What mingled pleasure and regret there is in the thought of old Hauraki days! In one craft and another, but most of all in a certain little half-decker, we sailed from bay to bay, making a new anchorage every night. We poked into all sorts of coves and creeks along that most enchanting sector of the Auckland coast; we cooked our meals on an old nail-can, which made the best possible stove; we found every day a new adventure.

One Christmas Day it happened that our rendezvous was Coromandel. We made up a party that day, with some friends from the shore, and what a party it was, and how we pitied the folk in the towns that day of perfect delight! We sailed across the harbour to that enchanting spot, the “Little Passage,” where the long woody point of the northern shore comes out to meet Beeson's Island. Mainland and island almost touch noses there is a narrow seaway between rimmed by the cleanest and whitest of sandy beaches. What a Christmas dinner it was! There was schnapper fresh caught from the little passage; we boiled it in salt water with the potatoes; there were lots of good things from the shore, including a glorious duff; and there were oysters from the rocks—the most delicious oysters I had ever tasted, and we had sampled them from every island in the Gulf in those happy days before absurd poaching regulations were invented along the Hauraki.

We picnicked under a grand old spreading pohutukawa tree, aflame with blossoms. Close by, a spring of fresh water bubbled up in the grass, and ran its few yards through the sands to the sea. It was a perfect camping place, and a perfectly joyous Christmas Day it was. A meal eaten amidst the loveliest of scenes, a gentle breeze that came as a caress; warmth and sunshine, and the low wash of the blue water; peace like a benediction over land and sea.

One hopes for more such halcyon days, knowing full well all the same that this old zest of life can never be recaptured.

Our Christmas Tree.

Mention of the pohutukawa — for Christmastime and our New Zealand Christmas-tree are inseparably associated, at any rate in the North—inevitably brings up mind-pictures of that glorious tree on cliff and beachside for a thousand miles of coast. What a sight it is in flower these Christmas weeks, emblazoning all that rocky coast, bending over every sandy beach, burning with colour, at once the delight and the despair of the artist.

It seems to have its cycles of intense bloom. Every third year there is a more profuse showering of its deep-red blossom; a more bountiful meal of nectar for the honey-sucking birds.

Camp Life.

That genial old gossiper, Dr. Henry Van Dyke, has something to say in his book “Fisherman's Luck,” about holiday life in the open that I cannot resist quoting, since it perfectly expresses a fact that we New Zealanders, who love the camp life, can vividly appreciate. “The people who always live in houses,” he writes, “and sleep on beds, and walklon pavements, and buy their food from butchers and bakers and grocers, are not the most blessed inhabitants of this wide and various earth.

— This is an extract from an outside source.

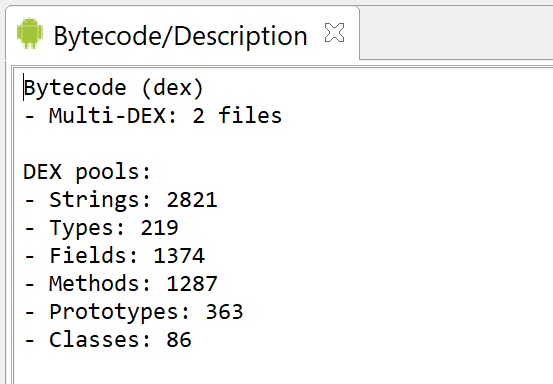Click the Strings count value 2821
Image resolution: width=553 pixels, height=384 pixels.
192,200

The circumstances are too mathematical and secure for perfect contentment. They live at second or third hand. They are boarders in the world. Everything is done for them by somebody else…. What do these tame ducks really know of the adventure of living? They might as well be brought up in an incubator. But when man abides in tents, after the manner of the early patriarchs, the face of the world is renewed. The vagaries of the clouds become significant. You watch the sky with a lover's look, eager to know whether it will smile or frown. When you lie at night upon your bed of boughs and hear the rain pattering on the canvas close above your head; you wonder whether it is a storm or only a shower.”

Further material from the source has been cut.